Bata Muna Children’s Party

Posted: 03/08/2013 in Advocacy



A Campaign for Children’s

Electoral Agenda for Governance

Advocates urge voters: Challenge candidates to bare plan on children

Manila, Philippines – A group of children advocates will launch on Thursday a nationwide campaign urging voters to demand transparency and accountability from political candidates and make them place the causes of children in their platforms, openly discuss these during sorties and fulfill all their campaign promises once elected.

Dubbed “Bata Muna” campaign, the advocacy seeks to put forward the issues of children, particularly in light of the coming elections. Children experts stress on that gaps in government programs and policies point to the need to improve children’s access to government services. About 42% of the population comprise of aged 0-17 years, the children. While children represent a huge segment of the population, they are not entitled to select the leaders that will shape the world that they will grow up in.

According to Minerva Cabiles, Child Rights Governance Adviser of Save the Children, “It is not enough for candidates to say that they support education or health for children. They must commit to provide sufficient budget for education, health and social services specifically for children.”

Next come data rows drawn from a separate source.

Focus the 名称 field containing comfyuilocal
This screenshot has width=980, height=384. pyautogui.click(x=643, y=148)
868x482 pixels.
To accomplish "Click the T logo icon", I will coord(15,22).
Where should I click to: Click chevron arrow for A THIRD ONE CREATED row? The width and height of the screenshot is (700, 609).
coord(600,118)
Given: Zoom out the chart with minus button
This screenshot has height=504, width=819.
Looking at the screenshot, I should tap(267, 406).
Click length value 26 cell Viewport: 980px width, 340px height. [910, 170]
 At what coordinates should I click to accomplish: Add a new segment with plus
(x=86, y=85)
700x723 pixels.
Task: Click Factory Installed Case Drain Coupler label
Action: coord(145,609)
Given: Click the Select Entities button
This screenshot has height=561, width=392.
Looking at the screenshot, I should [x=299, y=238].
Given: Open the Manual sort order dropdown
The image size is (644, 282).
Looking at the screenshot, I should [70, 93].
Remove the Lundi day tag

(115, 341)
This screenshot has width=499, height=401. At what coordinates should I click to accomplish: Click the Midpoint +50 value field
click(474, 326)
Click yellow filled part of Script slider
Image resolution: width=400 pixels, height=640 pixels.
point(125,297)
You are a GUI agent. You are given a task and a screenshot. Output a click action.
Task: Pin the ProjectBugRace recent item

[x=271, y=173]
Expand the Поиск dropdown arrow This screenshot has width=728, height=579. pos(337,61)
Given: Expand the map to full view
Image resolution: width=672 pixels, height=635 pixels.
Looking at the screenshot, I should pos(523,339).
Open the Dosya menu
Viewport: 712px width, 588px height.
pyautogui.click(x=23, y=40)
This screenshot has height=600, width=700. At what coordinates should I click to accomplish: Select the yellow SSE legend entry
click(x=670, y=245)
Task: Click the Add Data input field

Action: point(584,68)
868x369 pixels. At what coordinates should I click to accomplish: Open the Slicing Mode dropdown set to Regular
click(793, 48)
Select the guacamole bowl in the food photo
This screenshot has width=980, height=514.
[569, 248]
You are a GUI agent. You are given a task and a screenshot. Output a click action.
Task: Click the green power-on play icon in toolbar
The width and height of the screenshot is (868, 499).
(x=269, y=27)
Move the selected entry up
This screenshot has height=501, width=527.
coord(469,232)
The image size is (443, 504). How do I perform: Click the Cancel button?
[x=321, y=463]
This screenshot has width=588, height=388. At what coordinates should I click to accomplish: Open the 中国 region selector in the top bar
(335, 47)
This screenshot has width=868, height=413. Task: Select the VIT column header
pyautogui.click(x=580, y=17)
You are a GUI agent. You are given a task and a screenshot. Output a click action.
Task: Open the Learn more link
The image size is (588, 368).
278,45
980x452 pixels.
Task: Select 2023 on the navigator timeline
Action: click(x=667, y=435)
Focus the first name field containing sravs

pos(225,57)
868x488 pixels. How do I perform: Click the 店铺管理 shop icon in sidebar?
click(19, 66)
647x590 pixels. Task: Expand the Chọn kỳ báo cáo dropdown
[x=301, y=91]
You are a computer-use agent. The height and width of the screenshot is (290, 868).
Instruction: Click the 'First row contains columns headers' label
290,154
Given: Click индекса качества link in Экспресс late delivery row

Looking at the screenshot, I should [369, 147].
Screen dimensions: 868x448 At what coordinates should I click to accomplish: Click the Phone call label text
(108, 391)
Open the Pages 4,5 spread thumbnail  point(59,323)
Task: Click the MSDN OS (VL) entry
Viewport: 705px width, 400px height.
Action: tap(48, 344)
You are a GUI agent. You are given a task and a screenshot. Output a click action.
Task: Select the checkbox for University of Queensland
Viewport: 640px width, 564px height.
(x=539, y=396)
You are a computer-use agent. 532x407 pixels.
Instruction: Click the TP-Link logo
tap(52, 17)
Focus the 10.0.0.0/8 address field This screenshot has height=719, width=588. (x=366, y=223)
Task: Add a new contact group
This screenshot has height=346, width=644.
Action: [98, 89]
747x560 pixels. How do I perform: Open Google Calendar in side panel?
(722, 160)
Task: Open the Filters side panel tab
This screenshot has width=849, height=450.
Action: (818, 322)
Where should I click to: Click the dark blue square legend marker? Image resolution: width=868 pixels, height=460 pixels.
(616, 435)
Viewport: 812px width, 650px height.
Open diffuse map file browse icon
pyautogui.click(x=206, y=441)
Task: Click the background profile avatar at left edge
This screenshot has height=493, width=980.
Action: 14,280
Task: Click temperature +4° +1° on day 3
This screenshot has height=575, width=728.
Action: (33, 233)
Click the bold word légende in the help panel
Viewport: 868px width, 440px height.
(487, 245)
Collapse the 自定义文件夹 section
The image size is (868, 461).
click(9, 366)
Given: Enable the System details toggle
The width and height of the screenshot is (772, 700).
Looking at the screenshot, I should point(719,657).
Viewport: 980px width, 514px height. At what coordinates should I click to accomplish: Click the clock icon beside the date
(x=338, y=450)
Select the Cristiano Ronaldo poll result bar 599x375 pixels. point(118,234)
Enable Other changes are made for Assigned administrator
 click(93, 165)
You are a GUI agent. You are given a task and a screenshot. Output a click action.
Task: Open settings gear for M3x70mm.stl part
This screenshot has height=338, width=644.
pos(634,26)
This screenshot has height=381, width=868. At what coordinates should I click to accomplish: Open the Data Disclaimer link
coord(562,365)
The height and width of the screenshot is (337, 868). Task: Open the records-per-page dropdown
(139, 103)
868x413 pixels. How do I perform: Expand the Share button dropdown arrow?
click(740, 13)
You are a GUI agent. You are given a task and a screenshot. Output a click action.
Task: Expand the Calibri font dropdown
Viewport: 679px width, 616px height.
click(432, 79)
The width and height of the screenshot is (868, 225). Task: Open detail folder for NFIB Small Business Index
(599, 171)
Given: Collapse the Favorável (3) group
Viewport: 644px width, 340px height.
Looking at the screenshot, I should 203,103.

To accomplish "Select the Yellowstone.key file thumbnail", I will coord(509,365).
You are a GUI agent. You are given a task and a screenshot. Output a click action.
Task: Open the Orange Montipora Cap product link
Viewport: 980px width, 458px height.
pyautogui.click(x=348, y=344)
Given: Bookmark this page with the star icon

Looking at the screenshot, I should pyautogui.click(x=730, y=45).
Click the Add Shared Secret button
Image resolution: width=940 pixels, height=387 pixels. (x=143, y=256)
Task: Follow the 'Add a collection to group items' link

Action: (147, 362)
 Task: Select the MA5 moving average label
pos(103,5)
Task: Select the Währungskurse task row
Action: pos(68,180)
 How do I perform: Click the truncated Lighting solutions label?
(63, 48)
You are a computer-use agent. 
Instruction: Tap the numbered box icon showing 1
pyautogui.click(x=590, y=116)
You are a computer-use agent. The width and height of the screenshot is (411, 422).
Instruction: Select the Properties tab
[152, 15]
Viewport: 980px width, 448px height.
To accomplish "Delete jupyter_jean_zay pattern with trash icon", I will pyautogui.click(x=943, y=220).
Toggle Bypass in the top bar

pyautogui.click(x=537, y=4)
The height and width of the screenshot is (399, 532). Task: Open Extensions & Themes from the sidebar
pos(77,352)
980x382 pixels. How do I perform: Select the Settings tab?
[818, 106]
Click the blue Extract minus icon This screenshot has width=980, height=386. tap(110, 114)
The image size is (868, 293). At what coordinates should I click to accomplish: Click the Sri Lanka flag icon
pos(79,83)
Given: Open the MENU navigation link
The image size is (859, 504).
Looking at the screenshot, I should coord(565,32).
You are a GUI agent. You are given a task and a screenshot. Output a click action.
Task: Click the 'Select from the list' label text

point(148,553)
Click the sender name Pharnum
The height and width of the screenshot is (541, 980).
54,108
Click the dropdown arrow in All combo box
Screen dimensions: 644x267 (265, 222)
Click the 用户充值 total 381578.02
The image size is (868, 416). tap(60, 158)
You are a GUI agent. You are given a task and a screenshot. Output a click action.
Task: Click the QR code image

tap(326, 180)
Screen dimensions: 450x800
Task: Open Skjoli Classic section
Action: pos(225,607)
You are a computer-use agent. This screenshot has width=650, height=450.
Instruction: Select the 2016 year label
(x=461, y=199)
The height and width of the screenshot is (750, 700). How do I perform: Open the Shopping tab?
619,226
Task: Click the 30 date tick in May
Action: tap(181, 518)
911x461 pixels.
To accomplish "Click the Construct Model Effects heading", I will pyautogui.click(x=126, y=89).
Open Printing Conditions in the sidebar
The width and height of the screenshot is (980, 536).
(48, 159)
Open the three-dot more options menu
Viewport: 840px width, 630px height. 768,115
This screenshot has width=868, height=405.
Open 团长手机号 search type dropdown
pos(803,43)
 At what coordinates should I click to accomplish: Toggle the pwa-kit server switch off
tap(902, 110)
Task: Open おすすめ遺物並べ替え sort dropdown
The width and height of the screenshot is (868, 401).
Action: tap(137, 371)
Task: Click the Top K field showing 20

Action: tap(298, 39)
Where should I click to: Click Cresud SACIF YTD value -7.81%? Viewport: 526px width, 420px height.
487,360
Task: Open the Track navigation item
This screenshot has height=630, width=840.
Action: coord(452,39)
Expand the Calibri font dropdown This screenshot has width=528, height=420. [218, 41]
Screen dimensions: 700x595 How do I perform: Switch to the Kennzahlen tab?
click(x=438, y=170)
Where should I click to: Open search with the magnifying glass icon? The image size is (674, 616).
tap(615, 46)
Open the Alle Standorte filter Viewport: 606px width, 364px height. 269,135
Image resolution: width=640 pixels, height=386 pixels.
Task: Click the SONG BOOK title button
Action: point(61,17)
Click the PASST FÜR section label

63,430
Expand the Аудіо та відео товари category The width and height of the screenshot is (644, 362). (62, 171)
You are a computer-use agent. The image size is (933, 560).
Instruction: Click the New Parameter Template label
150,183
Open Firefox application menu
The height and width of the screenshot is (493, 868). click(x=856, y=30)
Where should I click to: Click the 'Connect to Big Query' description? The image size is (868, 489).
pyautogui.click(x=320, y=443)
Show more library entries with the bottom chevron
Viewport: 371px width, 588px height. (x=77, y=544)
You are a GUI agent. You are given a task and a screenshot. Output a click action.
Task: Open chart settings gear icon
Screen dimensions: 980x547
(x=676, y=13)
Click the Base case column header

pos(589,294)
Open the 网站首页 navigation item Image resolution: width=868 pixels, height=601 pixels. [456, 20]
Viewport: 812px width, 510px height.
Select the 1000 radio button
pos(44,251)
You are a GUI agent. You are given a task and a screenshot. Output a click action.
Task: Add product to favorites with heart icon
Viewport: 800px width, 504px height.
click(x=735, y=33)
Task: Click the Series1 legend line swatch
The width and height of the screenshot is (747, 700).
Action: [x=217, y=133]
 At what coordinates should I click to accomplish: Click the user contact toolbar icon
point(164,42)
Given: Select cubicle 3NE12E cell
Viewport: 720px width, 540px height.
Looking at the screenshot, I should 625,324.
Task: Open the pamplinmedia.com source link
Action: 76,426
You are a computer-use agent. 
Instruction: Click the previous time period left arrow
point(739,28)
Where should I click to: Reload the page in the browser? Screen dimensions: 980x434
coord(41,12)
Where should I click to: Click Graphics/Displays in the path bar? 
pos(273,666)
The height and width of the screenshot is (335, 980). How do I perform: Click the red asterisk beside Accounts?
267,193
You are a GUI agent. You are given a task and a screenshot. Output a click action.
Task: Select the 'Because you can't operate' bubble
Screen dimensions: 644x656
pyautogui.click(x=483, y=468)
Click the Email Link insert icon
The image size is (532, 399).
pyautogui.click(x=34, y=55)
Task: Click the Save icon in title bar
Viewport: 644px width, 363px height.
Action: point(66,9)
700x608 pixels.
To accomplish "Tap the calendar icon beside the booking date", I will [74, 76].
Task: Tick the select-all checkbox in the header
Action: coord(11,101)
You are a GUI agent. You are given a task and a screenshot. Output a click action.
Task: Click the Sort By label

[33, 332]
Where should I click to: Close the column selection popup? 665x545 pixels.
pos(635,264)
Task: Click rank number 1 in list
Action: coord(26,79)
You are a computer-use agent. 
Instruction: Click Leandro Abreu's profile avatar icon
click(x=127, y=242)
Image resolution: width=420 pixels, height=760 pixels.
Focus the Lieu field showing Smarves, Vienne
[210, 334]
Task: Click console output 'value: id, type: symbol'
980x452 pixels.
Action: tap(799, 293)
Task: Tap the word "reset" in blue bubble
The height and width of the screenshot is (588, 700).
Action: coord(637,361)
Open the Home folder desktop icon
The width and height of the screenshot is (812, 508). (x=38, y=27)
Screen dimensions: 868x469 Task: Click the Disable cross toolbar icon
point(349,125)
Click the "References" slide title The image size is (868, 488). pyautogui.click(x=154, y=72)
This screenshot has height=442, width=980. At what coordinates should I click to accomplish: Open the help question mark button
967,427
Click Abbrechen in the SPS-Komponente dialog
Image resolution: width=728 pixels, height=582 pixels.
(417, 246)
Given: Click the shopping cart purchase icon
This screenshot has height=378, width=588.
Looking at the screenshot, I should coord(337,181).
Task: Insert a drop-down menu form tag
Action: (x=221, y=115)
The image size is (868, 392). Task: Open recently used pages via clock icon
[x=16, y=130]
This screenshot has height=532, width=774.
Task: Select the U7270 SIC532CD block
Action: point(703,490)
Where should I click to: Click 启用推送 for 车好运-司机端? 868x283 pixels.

“Whether at national or local levels, politicians should say precisely where they stand when it comes to putting money where it really matters: on programs that will ensure a quality of life and dignity for children, especially those who are often excluded and marginalized. These are children from indigenous and urban and rural poor communities; children with disabilities; victims of abuse, exploitation and trafficking; children affected by conflict and disasters; and girl children, among others,” she adds.

“Bata Muna” advocates believe that voters should scrutinize the candidates and vote for those who will put child rights and promote their welfare on their agenda.

“The candidates must openly speak of their programs for children so voters will know who among them have concrete programs for our children. It is not enough that they have campaign ads that show children. Children’s lives cannot be saved by simply making them visible in the ads paired with motherhood statements. For example, the issue of unnecessary death of children before they turn five due to preventable causes cannot be addressed by motherhood statements alone,” says May-i Fabros of WomenHealth Philippines.

Likewise, World Vision, a Christian development NGO, echoes the need to educate voters to vote for candidates who have concrete policies and programs for children. “Let us, as voters, have our children in mind as we cast our votes in the coming polls. We need to prioritize pro-child policies and programs and strengthen mechanisms that promote children’s agenda.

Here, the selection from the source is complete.